Occult HBV infection is considered a rare event in developed low-endemic HBV countries, whereas in developing moderate- and high-endemic countries the risk is much higher and depends on screening policies and methods implemented. A recently conducted study in Croatia during a three-year period showed the incidence of OBI infection of 1 per 10,900 donations. Since 2013, the Croatian screening policy for blood borne viruses includes NAT screening, which resulted in deferral of 50 VBDs with OBI and there were only two potential HBV DNA transmissions to blood recipients in Croatia due to OBI in VBDs ().

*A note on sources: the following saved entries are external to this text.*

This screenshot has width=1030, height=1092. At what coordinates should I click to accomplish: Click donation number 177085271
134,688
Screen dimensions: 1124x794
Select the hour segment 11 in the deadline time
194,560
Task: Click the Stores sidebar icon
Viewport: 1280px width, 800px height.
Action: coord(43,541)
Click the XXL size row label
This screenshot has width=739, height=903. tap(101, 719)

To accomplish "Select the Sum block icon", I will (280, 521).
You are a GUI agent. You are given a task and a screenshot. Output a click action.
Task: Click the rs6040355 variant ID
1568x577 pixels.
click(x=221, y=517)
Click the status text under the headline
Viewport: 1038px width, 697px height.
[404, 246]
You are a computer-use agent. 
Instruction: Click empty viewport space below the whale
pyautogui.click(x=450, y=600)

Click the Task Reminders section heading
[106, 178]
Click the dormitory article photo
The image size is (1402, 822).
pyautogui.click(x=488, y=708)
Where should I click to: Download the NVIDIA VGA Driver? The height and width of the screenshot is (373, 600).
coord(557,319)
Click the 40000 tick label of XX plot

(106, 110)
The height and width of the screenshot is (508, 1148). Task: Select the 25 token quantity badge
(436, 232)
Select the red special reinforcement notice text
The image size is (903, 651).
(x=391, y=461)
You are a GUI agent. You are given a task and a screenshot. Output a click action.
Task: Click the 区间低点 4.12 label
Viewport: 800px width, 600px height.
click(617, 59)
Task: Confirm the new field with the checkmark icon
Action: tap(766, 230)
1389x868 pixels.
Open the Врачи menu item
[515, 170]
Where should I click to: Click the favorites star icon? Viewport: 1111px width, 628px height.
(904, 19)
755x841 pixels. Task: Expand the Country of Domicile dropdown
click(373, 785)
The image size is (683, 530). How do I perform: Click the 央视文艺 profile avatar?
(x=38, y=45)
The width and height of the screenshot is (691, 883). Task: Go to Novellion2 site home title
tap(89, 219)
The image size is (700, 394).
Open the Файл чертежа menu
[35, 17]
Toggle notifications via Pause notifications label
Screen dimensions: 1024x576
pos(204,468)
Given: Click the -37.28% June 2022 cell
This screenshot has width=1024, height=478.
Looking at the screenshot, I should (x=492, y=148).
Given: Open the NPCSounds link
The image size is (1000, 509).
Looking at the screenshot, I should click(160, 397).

The requirements for safe transfusion therapy are increasing and new history exclusion criteria for blood donors are constantly being added. At the same time, due to the growing demand for blood products and prolonged life span, medical procedures are becoming ever more complicated and there is no appropriate synthetic replacement for all the functions blood carries. Some authors point out that with the current strategy, in the near future, we will not be able to meet the needs for blood and blood products (). So further cost-benefit analyses should be conducted concerning decision of including mandatory anti-HBc testing in the existing VBD screening strategy in Croatia.